**Data records:**
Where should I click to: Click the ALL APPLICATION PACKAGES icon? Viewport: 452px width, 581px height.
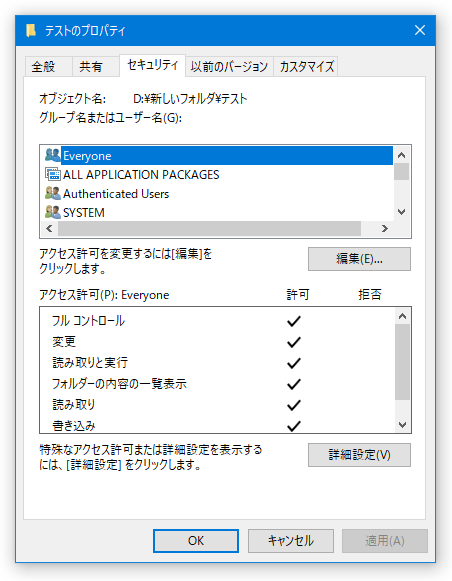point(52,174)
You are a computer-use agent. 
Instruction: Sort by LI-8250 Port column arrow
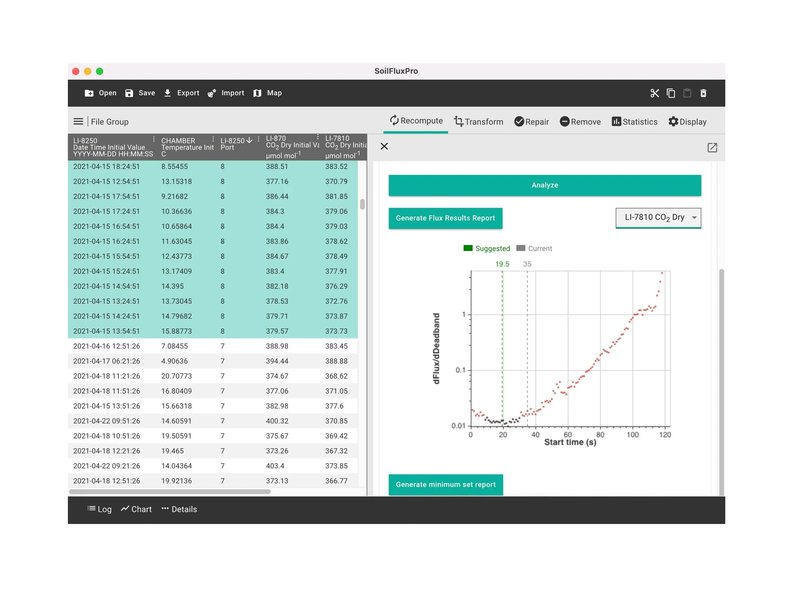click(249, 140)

**Exercise:** All lines from the one containing "You are a computer-use agent." to the end of the entries should appear in the output exactly as written, with no pictures.

**Result of the task:**
You are a computer-use agent. 
Instruction: Sort by LI-8250 Port column arrow
click(249, 140)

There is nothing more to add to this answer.